[Start of section]

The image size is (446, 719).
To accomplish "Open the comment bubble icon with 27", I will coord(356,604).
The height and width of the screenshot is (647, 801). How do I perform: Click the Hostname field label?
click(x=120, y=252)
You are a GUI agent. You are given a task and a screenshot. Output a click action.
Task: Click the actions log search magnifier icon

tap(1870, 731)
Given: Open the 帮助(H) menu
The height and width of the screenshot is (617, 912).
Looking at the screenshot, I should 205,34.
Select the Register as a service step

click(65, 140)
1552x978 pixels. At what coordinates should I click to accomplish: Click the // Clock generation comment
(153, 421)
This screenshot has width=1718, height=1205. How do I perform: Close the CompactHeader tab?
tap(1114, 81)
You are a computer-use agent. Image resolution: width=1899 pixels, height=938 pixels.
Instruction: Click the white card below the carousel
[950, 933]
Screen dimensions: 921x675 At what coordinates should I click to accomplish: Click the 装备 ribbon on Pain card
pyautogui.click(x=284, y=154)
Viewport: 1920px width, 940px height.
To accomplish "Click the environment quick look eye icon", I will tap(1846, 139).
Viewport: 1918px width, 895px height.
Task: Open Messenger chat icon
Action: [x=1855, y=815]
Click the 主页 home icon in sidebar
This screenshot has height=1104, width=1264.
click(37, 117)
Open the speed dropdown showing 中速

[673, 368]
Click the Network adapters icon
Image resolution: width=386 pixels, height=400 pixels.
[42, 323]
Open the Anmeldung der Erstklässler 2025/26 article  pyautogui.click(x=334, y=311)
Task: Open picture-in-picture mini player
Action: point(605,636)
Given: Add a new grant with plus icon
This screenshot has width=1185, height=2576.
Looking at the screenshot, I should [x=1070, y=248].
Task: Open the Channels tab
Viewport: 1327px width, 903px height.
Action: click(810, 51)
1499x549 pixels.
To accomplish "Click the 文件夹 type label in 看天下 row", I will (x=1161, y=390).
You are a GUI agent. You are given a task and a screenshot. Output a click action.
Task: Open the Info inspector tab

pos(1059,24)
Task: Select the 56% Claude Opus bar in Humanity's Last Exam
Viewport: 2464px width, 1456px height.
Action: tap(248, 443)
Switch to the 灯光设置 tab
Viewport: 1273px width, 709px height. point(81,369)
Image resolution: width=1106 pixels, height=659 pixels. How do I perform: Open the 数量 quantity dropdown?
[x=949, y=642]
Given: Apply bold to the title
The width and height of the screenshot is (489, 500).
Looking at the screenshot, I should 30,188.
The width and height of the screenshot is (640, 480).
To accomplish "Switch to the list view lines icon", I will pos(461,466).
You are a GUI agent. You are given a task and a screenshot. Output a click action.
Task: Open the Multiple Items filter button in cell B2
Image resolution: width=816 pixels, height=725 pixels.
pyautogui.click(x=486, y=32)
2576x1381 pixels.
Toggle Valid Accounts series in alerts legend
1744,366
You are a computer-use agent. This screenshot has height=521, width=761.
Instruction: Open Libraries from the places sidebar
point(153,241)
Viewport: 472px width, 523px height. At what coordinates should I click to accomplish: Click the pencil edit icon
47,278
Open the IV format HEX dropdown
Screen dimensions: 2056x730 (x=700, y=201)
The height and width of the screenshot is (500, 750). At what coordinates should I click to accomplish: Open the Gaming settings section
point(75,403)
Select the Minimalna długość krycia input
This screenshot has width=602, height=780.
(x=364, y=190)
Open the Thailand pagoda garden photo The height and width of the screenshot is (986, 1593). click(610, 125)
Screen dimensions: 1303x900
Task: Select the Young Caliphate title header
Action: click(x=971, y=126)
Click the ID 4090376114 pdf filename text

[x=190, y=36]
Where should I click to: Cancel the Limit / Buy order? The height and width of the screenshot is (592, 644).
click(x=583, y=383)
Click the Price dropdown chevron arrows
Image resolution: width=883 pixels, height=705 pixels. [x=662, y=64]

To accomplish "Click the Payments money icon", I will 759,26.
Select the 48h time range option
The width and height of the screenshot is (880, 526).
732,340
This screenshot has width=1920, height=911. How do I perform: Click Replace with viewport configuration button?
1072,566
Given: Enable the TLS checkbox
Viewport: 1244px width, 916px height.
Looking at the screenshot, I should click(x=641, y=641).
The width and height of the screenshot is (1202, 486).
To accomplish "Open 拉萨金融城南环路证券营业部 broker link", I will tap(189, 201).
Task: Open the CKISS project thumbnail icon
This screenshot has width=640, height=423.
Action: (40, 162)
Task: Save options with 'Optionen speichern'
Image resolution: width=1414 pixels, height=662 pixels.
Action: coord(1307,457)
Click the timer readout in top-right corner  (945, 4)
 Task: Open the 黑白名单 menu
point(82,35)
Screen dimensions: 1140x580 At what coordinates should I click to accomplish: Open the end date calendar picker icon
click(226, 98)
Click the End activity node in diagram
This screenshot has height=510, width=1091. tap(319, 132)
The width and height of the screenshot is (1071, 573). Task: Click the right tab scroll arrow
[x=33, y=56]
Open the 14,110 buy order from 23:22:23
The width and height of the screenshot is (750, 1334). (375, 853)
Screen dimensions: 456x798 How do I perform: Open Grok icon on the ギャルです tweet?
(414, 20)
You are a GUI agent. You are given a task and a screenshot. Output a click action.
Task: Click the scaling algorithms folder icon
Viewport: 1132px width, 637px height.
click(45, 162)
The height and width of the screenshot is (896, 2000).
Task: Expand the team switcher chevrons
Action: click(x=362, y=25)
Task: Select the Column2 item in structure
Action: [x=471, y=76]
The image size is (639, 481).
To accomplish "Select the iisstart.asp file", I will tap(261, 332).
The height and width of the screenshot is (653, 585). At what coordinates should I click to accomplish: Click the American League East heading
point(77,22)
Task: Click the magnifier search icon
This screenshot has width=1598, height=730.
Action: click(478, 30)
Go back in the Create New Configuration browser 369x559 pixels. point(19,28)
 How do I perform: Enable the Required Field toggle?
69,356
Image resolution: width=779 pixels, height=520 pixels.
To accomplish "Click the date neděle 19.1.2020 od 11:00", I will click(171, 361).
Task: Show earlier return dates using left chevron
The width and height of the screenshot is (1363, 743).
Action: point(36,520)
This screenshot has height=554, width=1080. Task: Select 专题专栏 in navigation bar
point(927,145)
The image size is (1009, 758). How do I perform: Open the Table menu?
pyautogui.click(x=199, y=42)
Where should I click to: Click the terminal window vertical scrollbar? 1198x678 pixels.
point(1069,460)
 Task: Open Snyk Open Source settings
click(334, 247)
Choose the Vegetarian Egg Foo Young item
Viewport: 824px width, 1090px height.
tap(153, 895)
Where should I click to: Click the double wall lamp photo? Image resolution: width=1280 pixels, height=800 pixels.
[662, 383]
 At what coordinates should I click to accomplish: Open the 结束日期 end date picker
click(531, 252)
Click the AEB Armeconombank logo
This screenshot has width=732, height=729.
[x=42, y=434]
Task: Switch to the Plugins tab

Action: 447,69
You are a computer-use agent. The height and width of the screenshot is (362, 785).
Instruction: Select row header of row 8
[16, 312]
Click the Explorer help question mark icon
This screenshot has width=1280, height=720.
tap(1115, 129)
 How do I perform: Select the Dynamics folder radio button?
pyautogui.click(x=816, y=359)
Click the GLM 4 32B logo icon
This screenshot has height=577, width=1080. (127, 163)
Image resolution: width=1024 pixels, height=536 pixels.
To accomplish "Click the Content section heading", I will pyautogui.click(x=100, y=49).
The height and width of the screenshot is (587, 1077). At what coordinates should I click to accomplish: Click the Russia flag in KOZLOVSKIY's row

[End of section]

◆ INSTRUCTIONS TO FOLLOW
Give back the entire listing exactly as it was written.

◆ RESPONSE TO THE TASK
The image size is (446, 719).
To accomplish "Open the comment bubble icon with 27", I will coord(356,604).
The height and width of the screenshot is (647, 801). How do I perform: Click the Hostname field label?
click(x=120, y=252)
You are a GUI agent. You are given a task and a screenshot. Output a click action.
Task: Click the actions log search magnifier icon

tap(1870, 731)
Given: Open the 帮助(H) menu
The height and width of the screenshot is (617, 912).
Looking at the screenshot, I should 205,34.
Select the Register as a service step

click(65, 140)
1552x978 pixels. At what coordinates should I click to accomplish: Click the // Clock generation comment
(153, 421)
This screenshot has width=1718, height=1205. How do I perform: Close the CompactHeader tab?
tap(1114, 81)
You are a computer-use agent. Image resolution: width=1899 pixels, height=938 pixels.
Instruction: Click the white card below the carousel
[950, 933]
Screen dimensions: 921x675 At what coordinates should I click to accomplish: Click the 装备 ribbon on Pain card
pyautogui.click(x=284, y=154)
Viewport: 1920px width, 940px height.
To accomplish "Click the environment quick look eye icon", I will tap(1846, 139).
Viewport: 1918px width, 895px height.
Task: Open Messenger chat icon
Action: [x=1855, y=815]
Click the 主页 home icon in sidebar
This screenshot has height=1104, width=1264.
click(37, 117)
Open the speed dropdown showing 中速

[673, 368]
Click the Network adapters icon
Image resolution: width=386 pixels, height=400 pixels.
[42, 323]
Open the Anmeldung der Erstklässler 2025/26 article  pyautogui.click(x=334, y=311)
Task: Open picture-in-picture mini player
Action: point(605,636)
Given: Add a new grant with plus icon
This screenshot has width=1185, height=2576.
Looking at the screenshot, I should [x=1070, y=248].
Task: Open the Channels tab
Viewport: 1327px width, 903px height.
Action: click(810, 51)
1499x549 pixels.
To accomplish "Click the 文件夹 type label in 看天下 row", I will (x=1161, y=390).
You are a GUI agent. You are given a task and a screenshot. Output a click action.
Task: Open the Info inspector tab

pos(1059,24)
Task: Select the 56% Claude Opus bar in Humanity's Last Exam
Viewport: 2464px width, 1456px height.
Action: tap(248, 443)
Switch to the 灯光设置 tab
Viewport: 1273px width, 709px height. point(81,369)
Image resolution: width=1106 pixels, height=659 pixels. How do I perform: Open the 数量 quantity dropdown?
[x=949, y=642]
Given: Apply bold to the title
The width and height of the screenshot is (489, 500).
Looking at the screenshot, I should 30,188.
The width and height of the screenshot is (640, 480).
To accomplish "Switch to the list view lines icon", I will pos(461,466).
You are a GUI agent. You are given a task and a screenshot. Output a click action.
Task: Open the Multiple Items filter button in cell B2
Image resolution: width=816 pixels, height=725 pixels.
pyautogui.click(x=486, y=32)
2576x1381 pixels.
Toggle Valid Accounts series in alerts legend
1744,366
You are a computer-use agent. This screenshot has height=521, width=761.
Instruction: Open Libraries from the places sidebar
point(153,241)
Viewport: 472px width, 523px height. At what coordinates should I click to accomplish: Click the pencil edit icon
47,278
Open the IV format HEX dropdown
Screen dimensions: 2056x730 (x=700, y=201)
The height and width of the screenshot is (500, 750). At what coordinates should I click to accomplish: Open the Gaming settings section
point(75,403)
Select the Minimalna długość krycia input
This screenshot has width=602, height=780.
(x=364, y=190)
Open the Thailand pagoda garden photo The height and width of the screenshot is (986, 1593). click(610, 125)
Screen dimensions: 1303x900
Task: Select the Young Caliphate title header
Action: click(x=971, y=126)
Click the ID 4090376114 pdf filename text

[x=190, y=36]
Where should I click to: Cancel the Limit / Buy order? The height and width of the screenshot is (592, 644).
click(x=583, y=383)
Click the Price dropdown chevron arrows
Image resolution: width=883 pixels, height=705 pixels. [x=662, y=64]

To accomplish "Click the Payments money icon", I will 759,26.
Select the 48h time range option
The width and height of the screenshot is (880, 526).
732,340
This screenshot has width=1920, height=911. How do I perform: Click Replace with viewport configuration button?
1072,566
Given: Enable the TLS checkbox
Viewport: 1244px width, 916px height.
Looking at the screenshot, I should click(x=641, y=641).
The width and height of the screenshot is (1202, 486).
To accomplish "Open 拉萨金融城南环路证券营业部 broker link", I will tap(189, 201).
Task: Open the CKISS project thumbnail icon
This screenshot has width=640, height=423.
Action: (40, 162)
Task: Save options with 'Optionen speichern'
Image resolution: width=1414 pixels, height=662 pixels.
Action: coord(1307,457)
Click the timer readout in top-right corner  (945, 4)
 Task: Open the 黑白名单 menu
point(82,35)
Screen dimensions: 1140x580 At what coordinates should I click to accomplish: Open the end date calendar picker icon
click(226, 98)
Click the End activity node in diagram
This screenshot has height=510, width=1091. tap(319, 132)
The width and height of the screenshot is (1071, 573). Task: Click the right tab scroll arrow
[x=33, y=56]
Open the 14,110 buy order from 23:22:23
The width and height of the screenshot is (750, 1334). (375, 853)
Screen dimensions: 456x798 How do I perform: Open Grok icon on the ギャルです tweet?
(414, 20)
You are a GUI agent. You are given a task and a screenshot. Output a click action.
Task: Click the scaling algorithms folder icon
Viewport: 1132px width, 637px height.
click(45, 162)
The height and width of the screenshot is (896, 2000).
Task: Expand the team switcher chevrons
Action: click(x=362, y=25)
Task: Select the Column2 item in structure
Action: [x=471, y=76]
The image size is (639, 481).
To accomplish "Select the iisstart.asp file", I will tap(261, 332).
The height and width of the screenshot is (653, 585). At what coordinates should I click to accomplish: Click the American League East heading
point(77,22)
Task: Click the magnifier search icon
This screenshot has width=1598, height=730.
Action: click(478, 30)
Go back in the Create New Configuration browser 369x559 pixels. point(19,28)
 How do I perform: Enable the Required Field toggle?
69,356
Image resolution: width=779 pixels, height=520 pixels.
To accomplish "Click the date neděle 19.1.2020 od 11:00", I will click(171, 361).
Task: Show earlier return dates using left chevron
The width and height of the screenshot is (1363, 743).
Action: point(36,520)
This screenshot has height=554, width=1080. Task: Select 专题专栏 in navigation bar
point(927,145)
The image size is (1009, 758). How do I perform: Open the Table menu?
pyautogui.click(x=199, y=42)
Where should I click to: Click the terminal window vertical scrollbar? 1198x678 pixels.
point(1069,460)
 Task: Open Snyk Open Source settings
click(334, 247)
Choose the Vegetarian Egg Foo Young item
Viewport: 824px width, 1090px height.
tap(153, 895)
Where should I click to: Click the double wall lamp photo? Image resolution: width=1280 pixels, height=800 pixels.
[662, 383]
 At what coordinates should I click to accomplish: Open the 结束日期 end date picker
click(531, 252)
Click the AEB Armeconombank logo
This screenshot has width=732, height=729.
[x=42, y=434]
Task: Switch to the Plugins tab

Action: 447,69
You are a computer-use agent. The height and width of the screenshot is (362, 785).
Instruction: Select row header of row 8
[16, 312]
Click the Explorer help question mark icon
This screenshot has width=1280, height=720.
tap(1115, 129)
 How do I perform: Select the Dynamics folder radio button?
pyautogui.click(x=816, y=359)
Click the GLM 4 32B logo icon
This screenshot has height=577, width=1080. (127, 163)
Image resolution: width=1024 pixels, height=536 pixels.
To accomplish "Click the Content section heading", I will pyautogui.click(x=100, y=49).
The height and width of the screenshot is (587, 1077). At what coordinates should I click to accomplish: Click the Russia flag in KOZLOVSKIY's row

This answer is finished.